Boniciolli torna da Avellino con un'altra sconfitta, Chevon ne mette 17. A Collins non riesce la vendetta contro la sua ex squadra. Per Cremona e Sassari due punti d’oro. Il Falco mette le ali all’Armani

ROMA, 7 novembre – Quattro su quattro. L’Armani non interrompe il suo cammino di vittorie spazzando via in casa anche un’Enel Brindisi che non dura neanche un quarto. Che non ci siano problemi di vertigini in casa Bucchi è chiaro dalla palla a due, dominio su entrambi i lati del campo e parziale già indicativo del significato della gara, 57-38 alla fine del primo tempo. Senza proposte eccellenti sotto i tabelloni (Pecherov fuori per infortunio, in settimana ha cominciato ad allenarsi l’ex Roma Tomas Van Den Spiegel), sono gli esterni a dettare il ritmo giusto, bene la coppia Jaaber-Hawkins, ottima quella con Mancinelli e Maciulis, con il falco rispolveratosi miglior marcatore con 21 punti e 4 assist. Brindisi si aggrappa ai centimetri di Yakhouba Diawara, 19 e 6 rimbalzi, e mette anche quattro dei suoi in doppia cifra, ma valgono di più i sei di coach Bucchi che sorride e predica: «Calma, abbiamo appena iniziato» . In scia, la Canadian Bologna espugna l’Adriatic Arena nei minuti finali, dopo aver condotto le danze per tre quarti e mezzo. I liberi di Aleksandrov avvicinano i padroni di casa sul 61-63, dopo che Traini dal perimetro aveva pareggiato i conti a inizio quarto periodo. Ma la girandola dei falli non premia la Scavolini e spedisce in lunetta 4 punti consecutivi divisi tra Marcelus Kemp e Poeta, senza lasciare scampo ai marchigiani che sempre con Aleksandrov falliscono i liberi del pareggio. Collins chiude con 15 punti e un amaro in bocca per una vendetta non consumata. A quota sei, anche una sorprendente Sassari, vittoriosa in casa contro Biella, dopo una prima frazione da 30-13 che stordisce gli uomini di Cancellieri mai convinti di rientrare in partita. James White ne mette 22, ma i due punti passano anche per i 19 di Jiri Hubalek ed i 18 di Diener, sasso nell’acqua i 24 di Edgar Sosa.

CRISI ROMANA – Se non ci sarà un’inversione decisa di tendenza, Toti dovrà aspettarsi una lunga fila fuori dal suo ufficio per rimborsare gli abbonati scontenti.

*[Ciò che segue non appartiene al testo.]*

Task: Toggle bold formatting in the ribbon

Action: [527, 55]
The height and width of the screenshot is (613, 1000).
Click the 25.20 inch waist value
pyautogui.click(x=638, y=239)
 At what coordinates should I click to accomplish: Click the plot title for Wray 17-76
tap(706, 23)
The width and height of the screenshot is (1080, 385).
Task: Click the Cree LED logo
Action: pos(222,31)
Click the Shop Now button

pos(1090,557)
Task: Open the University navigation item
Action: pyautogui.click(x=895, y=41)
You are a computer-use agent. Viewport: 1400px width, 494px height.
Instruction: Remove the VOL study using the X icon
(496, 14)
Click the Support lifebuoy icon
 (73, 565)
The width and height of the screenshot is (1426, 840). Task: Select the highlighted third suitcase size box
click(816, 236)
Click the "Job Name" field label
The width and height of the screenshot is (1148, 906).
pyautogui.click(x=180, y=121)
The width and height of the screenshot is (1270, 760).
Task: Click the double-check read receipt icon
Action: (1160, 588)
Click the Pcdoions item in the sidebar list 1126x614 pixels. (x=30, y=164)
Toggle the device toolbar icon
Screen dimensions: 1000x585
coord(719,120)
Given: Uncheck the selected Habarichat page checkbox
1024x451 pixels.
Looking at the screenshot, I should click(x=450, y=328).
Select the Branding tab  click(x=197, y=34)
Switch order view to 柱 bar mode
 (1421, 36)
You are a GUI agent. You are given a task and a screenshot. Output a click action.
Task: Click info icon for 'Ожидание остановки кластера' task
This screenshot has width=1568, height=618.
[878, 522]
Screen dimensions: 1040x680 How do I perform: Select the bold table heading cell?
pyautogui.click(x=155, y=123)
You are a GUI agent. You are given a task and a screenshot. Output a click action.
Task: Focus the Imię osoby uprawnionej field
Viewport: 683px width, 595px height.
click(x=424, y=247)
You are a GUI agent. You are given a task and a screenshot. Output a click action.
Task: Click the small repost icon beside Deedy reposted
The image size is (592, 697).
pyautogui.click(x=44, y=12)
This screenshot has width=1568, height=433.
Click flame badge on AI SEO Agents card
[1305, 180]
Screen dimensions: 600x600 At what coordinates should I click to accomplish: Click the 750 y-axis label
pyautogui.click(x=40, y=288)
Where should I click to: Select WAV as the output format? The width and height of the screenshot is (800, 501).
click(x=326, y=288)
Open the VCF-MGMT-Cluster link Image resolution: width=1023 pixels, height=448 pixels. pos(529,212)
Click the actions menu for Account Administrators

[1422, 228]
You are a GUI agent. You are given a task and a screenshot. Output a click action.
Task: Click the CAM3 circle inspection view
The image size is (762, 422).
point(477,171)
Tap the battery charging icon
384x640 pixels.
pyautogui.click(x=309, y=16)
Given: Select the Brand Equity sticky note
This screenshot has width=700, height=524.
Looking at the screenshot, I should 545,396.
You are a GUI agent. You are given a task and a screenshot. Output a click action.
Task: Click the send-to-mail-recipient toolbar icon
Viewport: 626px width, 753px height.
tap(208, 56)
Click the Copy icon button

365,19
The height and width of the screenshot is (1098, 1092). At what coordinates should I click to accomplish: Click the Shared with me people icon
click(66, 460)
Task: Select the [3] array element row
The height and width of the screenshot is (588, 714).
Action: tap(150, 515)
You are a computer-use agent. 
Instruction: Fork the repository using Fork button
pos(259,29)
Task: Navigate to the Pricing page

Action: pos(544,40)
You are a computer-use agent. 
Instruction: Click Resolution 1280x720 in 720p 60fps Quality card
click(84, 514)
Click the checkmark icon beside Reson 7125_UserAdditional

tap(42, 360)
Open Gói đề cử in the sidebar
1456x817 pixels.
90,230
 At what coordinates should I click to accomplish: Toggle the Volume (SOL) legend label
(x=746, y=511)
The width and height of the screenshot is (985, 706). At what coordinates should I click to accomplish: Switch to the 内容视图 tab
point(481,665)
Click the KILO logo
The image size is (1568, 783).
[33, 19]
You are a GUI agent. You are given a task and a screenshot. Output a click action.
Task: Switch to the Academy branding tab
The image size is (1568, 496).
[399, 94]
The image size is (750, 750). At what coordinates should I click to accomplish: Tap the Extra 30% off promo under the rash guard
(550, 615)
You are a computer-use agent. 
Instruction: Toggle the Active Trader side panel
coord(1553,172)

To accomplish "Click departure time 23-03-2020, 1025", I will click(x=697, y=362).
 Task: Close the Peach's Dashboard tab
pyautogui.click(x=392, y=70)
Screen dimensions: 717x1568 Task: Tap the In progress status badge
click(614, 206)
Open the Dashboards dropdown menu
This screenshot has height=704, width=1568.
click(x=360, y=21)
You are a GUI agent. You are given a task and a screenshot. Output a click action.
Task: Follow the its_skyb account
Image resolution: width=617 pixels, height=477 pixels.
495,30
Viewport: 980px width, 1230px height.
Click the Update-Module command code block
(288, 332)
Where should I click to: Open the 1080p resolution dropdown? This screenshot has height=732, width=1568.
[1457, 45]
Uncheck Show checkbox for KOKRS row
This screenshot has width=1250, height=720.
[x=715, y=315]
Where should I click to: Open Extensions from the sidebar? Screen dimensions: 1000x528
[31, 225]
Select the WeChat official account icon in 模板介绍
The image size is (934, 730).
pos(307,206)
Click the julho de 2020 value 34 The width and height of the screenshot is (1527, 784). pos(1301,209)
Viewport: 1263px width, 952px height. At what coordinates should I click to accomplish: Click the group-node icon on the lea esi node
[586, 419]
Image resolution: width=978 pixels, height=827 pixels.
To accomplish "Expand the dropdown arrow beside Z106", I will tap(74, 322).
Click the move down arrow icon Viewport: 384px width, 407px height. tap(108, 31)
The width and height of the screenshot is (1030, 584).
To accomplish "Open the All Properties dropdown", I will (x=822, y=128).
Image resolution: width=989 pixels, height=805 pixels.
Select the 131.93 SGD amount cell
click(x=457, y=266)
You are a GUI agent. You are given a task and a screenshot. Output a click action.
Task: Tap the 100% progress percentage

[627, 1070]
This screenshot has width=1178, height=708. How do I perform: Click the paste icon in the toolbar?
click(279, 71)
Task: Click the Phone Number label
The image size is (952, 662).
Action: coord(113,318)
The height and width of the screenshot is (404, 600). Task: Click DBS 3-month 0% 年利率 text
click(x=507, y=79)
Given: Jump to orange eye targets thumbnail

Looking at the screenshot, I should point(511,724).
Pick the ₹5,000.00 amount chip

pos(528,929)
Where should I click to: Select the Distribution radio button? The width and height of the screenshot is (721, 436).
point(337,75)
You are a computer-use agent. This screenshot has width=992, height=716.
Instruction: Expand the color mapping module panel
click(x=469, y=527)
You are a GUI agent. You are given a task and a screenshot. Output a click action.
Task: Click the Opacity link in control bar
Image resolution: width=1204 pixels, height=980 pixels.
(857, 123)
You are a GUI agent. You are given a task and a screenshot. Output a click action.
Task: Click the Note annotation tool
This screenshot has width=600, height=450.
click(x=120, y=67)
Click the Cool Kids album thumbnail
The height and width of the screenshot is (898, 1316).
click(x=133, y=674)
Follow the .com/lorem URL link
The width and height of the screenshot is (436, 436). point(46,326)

La sua Lottomatica fallisce l’occasione per scacciare la crisi e le polemiche interne, tenendo solo un quarto contro l’Air di un Troutman preciso dal campo, 17 personali con 6 recuperate. Con un Marques Green col freno a mano tirato contro il suo vecchio coach e mentore (solo 3 punti in 30’), la squadra di Vitucci chiude la pratica con una seconda frazione perfetta, e rende vana la pace tornata tra Boniciolli e Darius Washington ripagata dal play con l’unica prestazione di rilievo, 20 punti. Ci sarebbero anche i 13 di Djedovic ma i due in doppia cifra rendono la terza sconfitta consecutiva in campionato (e il tonfo con il Real Madrid in Eurolega) una pesante realtà per l’allenatore triestino e il suo staff. A scavalcare in classifica la Lottomatica, Cremona vittoriosa contro Montegranaro (Rowland 21 punti), dopo un supplementare deciso dai liberi di Antonutti.

Posticipi e anticipo - La seconda vittoria consecutiva di Cantù contro Teramo aveva aperto la quarta giornata, condannando gli abruzzesi ad una casella vittorie ancora vuota. A distanza di una mezzora Recalcati si confermava a Treviso, anche lui ad inseguire Milano con un Ronald Slay da 15 punti e 7 rimbalzi. Di Siena (Lavrinovic 33) la vittoria più prestigiosa della giornata nel matinèe domenicale, contro una Caserta cui non bastano i 28 di Ere per cancellare i problemi di un avvio di stagione quantomai incerto.